09-26-2013 05:19 AM
I have a simple setup for testing purposes, which, when working, will be implemented at a busy animation studio.
HP 2910al-48G switch (will be connected to linux server via 10Gbe-CX4 backplane).
2x Windows 7 PCs equipped with HP NC382t dual NICs, bonded using HP Network Configuration Utility which makes a link to each pc = 2Gbps. My goal is 2Gbps speeds for both sending and receiving traffic to/from these machines over lan, equally utilising both legs of the bonded connection.
The best result I got to so far, was Windows machines utilising both legs of the "Team" for transmit (TX) traffic, but only one for receive (RX). I achieved this by testing all possible variations, and the only one which worked in a way described above was SLB+Round Robin. See the screenshot below.
I'm pretty sure the configuration of the switch is correct as I was able to utilise both legs of a bonded connection when testing linux to linux machines. I posted the 'show config' output below, just in case something needs to be different.

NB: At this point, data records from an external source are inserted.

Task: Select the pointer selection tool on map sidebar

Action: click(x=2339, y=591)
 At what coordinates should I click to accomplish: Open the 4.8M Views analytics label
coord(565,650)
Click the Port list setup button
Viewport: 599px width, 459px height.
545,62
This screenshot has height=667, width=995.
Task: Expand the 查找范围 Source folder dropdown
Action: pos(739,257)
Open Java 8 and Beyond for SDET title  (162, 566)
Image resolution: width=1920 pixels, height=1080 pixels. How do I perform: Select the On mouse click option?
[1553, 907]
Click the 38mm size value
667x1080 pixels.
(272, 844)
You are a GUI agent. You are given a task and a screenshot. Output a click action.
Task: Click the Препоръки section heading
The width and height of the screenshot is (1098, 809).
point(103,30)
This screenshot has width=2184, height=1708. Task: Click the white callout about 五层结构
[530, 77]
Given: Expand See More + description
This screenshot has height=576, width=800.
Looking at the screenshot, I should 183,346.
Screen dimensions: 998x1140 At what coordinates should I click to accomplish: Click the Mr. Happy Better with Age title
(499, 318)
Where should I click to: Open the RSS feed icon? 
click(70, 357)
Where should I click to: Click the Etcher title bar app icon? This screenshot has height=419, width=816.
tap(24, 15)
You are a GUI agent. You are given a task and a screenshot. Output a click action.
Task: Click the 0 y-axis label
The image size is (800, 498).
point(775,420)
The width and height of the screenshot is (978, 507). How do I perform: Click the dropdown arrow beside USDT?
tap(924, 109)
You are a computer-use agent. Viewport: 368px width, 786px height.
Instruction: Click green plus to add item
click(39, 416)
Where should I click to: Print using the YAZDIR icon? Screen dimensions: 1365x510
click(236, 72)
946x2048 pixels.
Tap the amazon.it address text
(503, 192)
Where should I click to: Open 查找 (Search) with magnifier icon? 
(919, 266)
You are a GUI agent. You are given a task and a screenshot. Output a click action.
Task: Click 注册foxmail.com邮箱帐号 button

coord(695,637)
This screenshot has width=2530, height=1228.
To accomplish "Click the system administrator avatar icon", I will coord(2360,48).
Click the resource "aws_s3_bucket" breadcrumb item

I'm not sure I'm using correct settings in HP network configuration utility on win7 machines though. From what I read, this should work (and is preferred) with 802.3ad + Automatic. But it doesn't seem to be the case for me. I'm also not too fussed about the speed at the moment as the test computers are running standard hard drives, not raided or solid state so they wouldn't be able to go faster. But the main point to figure out is how to make them use both legs of a bond equally in the first place.
Hope this makes sense and I look forward to suggestions as I'm banging my head against a brick wall for quite some time now.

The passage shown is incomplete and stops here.